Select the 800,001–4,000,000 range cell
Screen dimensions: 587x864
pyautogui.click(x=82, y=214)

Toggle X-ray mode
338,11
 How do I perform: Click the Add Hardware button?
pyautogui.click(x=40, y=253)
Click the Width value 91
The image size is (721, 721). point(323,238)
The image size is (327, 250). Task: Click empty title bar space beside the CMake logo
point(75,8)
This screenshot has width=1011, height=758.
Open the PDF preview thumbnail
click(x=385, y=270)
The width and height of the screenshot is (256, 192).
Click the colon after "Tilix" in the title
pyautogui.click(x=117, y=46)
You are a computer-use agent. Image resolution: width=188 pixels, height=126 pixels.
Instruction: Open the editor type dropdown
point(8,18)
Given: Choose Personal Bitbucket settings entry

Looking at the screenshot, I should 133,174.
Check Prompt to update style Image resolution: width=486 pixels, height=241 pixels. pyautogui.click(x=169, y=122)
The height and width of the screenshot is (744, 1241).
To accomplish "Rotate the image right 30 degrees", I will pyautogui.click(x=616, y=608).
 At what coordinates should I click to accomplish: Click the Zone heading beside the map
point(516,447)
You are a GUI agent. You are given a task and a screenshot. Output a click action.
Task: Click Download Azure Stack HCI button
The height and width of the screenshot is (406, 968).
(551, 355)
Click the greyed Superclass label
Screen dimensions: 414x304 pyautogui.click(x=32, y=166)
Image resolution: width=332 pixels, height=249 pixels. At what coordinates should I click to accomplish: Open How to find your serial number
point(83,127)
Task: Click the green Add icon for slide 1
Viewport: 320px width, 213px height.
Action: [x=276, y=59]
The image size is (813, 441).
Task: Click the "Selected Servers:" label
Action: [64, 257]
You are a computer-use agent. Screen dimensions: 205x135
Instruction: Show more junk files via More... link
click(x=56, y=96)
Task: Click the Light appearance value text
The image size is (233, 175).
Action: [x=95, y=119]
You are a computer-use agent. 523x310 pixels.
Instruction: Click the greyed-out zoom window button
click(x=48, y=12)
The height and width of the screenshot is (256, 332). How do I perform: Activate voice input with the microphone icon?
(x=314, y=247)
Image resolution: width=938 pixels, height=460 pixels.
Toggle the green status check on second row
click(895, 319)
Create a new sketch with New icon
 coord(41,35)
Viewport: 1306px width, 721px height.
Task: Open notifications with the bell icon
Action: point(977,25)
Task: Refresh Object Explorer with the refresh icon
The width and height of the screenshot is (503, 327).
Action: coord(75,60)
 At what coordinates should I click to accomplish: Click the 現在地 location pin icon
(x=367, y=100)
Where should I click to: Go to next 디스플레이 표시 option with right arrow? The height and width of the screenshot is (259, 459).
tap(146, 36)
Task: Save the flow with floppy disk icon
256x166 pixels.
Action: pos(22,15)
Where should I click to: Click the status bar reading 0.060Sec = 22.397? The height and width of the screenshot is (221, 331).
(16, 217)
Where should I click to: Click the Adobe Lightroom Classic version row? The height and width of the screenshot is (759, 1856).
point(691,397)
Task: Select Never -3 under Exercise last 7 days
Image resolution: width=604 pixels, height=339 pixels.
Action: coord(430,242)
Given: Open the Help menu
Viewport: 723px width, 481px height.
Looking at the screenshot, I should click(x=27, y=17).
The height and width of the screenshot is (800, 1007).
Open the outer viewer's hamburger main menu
-*-*-
Required action: Your response should be an exact copy of all the records.

Problem solution:
Select the 800,001–4,000,000 range cell
Screen dimensions: 587x864
pyautogui.click(x=82, y=214)

Toggle X-ray mode
338,11
 How do I perform: Click the Add Hardware button?
pyautogui.click(x=40, y=253)
Click the Width value 91
The image size is (721, 721). point(323,238)
The image size is (327, 250). Task: Click empty title bar space beside the CMake logo
point(75,8)
This screenshot has width=1011, height=758.
Open the PDF preview thumbnail
click(x=385, y=270)
The width and height of the screenshot is (256, 192).
Click the colon after "Tilix" in the title
pyautogui.click(x=117, y=46)
You are a computer-use agent. Image resolution: width=188 pixels, height=126 pixels.
Instruction: Open the editor type dropdown
point(8,18)
Given: Choose Personal Bitbucket settings entry

Looking at the screenshot, I should 133,174.
Check Prompt to update style Image resolution: width=486 pixels, height=241 pixels. pyautogui.click(x=169, y=122)
The height and width of the screenshot is (744, 1241).
To accomplish "Rotate the image right 30 degrees", I will pyautogui.click(x=616, y=608).
 At what coordinates should I click to accomplish: Click the Zone heading beside the map
point(516,447)
You are a GUI agent. You are given a task and a screenshot. Output a click action.
Task: Click Download Azure Stack HCI button
The height and width of the screenshot is (406, 968).
(551, 355)
Click the greyed Superclass label
Screen dimensions: 414x304 pyautogui.click(x=32, y=166)
Image resolution: width=332 pixels, height=249 pixels. At what coordinates should I click to accomplish: Open How to find your serial number
point(83,127)
Task: Click the green Add icon for slide 1
Viewport: 320px width, 213px height.
Action: [x=276, y=59]
The image size is (813, 441).
Task: Click the "Selected Servers:" label
Action: [64, 257]
You are a computer-use agent. Screen dimensions: 205x135
Instruction: Show more junk files via More... link
click(x=56, y=96)
Task: Click the Light appearance value text
The image size is (233, 175).
Action: [x=95, y=119]
You are a computer-use agent. 523x310 pixels.
Instruction: Click the greyed-out zoom window button
click(x=48, y=12)
The height and width of the screenshot is (256, 332). How do I perform: Activate voice input with the microphone icon?
(x=314, y=247)
Image resolution: width=938 pixels, height=460 pixels.
Toggle the green status check on second row
click(895, 319)
Create a new sketch with New icon
 coord(41,35)
Viewport: 1306px width, 721px height.
Task: Open notifications with the bell icon
Action: point(977,25)
Task: Refresh Object Explorer with the refresh icon
The width and height of the screenshot is (503, 327).
Action: coord(75,60)
 At what coordinates should I click to accomplish: Click the 現在地 location pin icon
(x=367, y=100)
Where should I click to: Go to next 디스플레이 표시 option with right arrow? The height and width of the screenshot is (259, 459).
tap(146, 36)
Task: Save the flow with floppy disk icon
256x166 pixels.
Action: pos(22,15)
Where should I click to: Click the status bar reading 0.060Sec = 22.397? The height and width of the screenshot is (221, 331).
(16, 217)
Where should I click to: Click the Adobe Lightroom Classic version row? The height and width of the screenshot is (759, 1856).
point(691,397)
Task: Select Never -3 under Exercise last 7 days
Image resolution: width=604 pixels, height=339 pixels.
Action: coord(430,242)
Given: Open the Help menu
Viewport: 723px width, 481px height.
Looking at the screenshot, I should click(x=27, y=17).
The height and width of the screenshot is (800, 1007).
Open the outer viewer's hamburger main menu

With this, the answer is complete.